Der Raum für Reaktionen ist zudem theoretisch größer als der Raum in der physischen Welt. Sie sind schriftlich fixiert, indiziert für Suchmaschinen, sie finden im Lebensraum statt, in dem außerdem Kommunikation mit Familie und Freunden sowie berufliche Aktivitäten stattfinden. Demonstration und Gegendemonstration haben im Netz kein klares Ende. Online-Aktivismus wird für viele, die sich entscheiden mitzumachen, zum Hamsterrad.

- **Gesammeltes Material**
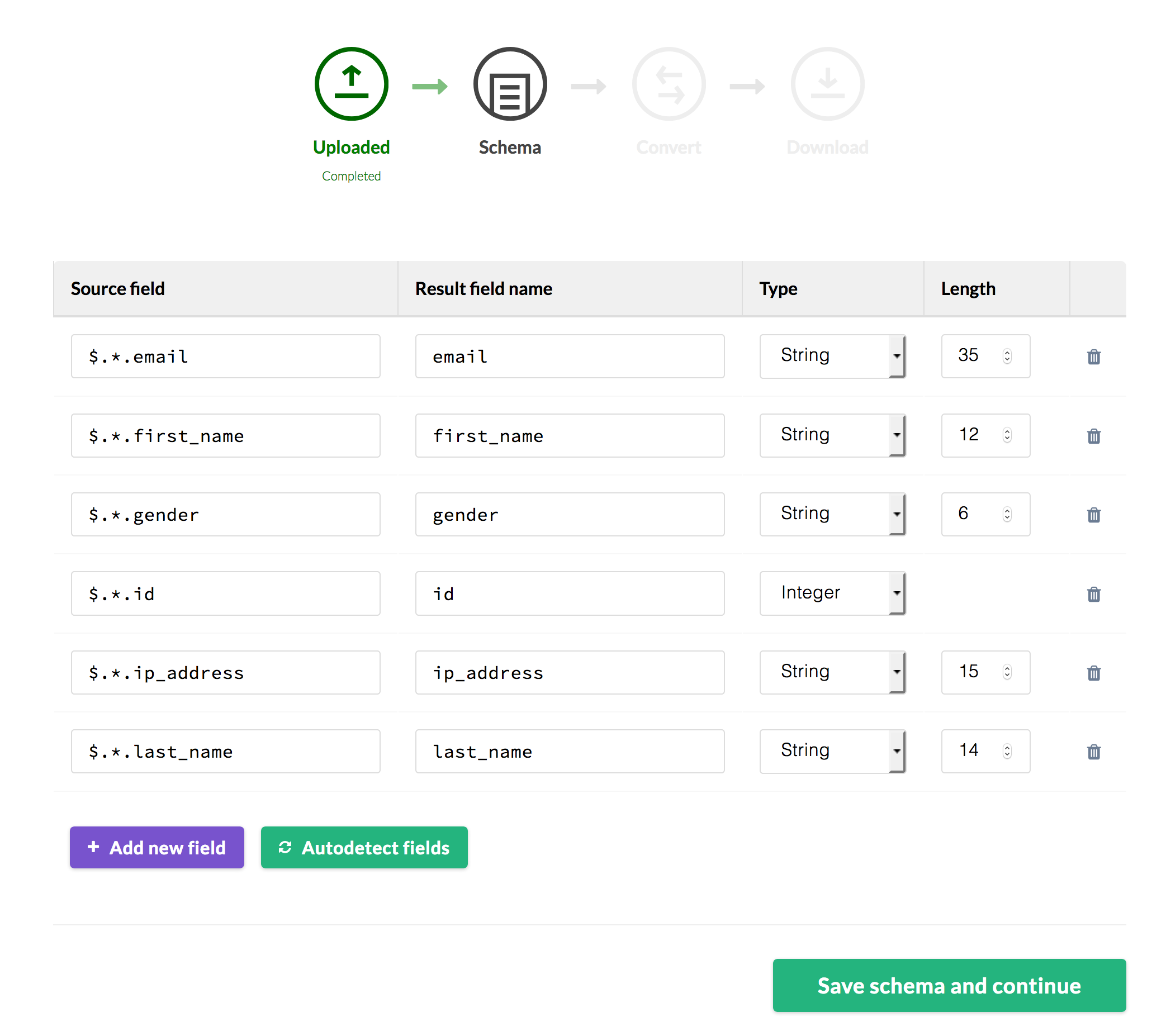This screenshot has height=1036, width=1166.
Task: Delete the gender field row
Action: [1093, 515]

- **Schriftliche Aufgabe**
Bitte tippen Sie aus dem Abschnitt über Online-Aktivismus den Wortlaut von „Der Raum für“ bis einschließlich „mitzumachen, zum Hamsterrad.“ genau ab.

- **Antwort zur Aufgabe**
Der Raum für Reaktionen ist zudem theoretisch größer als der Raum in der physischen Welt. Sie sind schriftlich fixiert, indiziert für Suchmaschinen, sie finden im Lebensraum statt, in dem außerdem Kommunikation mit Familie und Freunden sowie berufliche Aktivitäten stattfinden. Demonstration und Gegendemonstration haben im Netz kein klares Ende. Online-Aktivismus wird für viele, die sich entscheiden mitzumachen, zum Hamsterrad.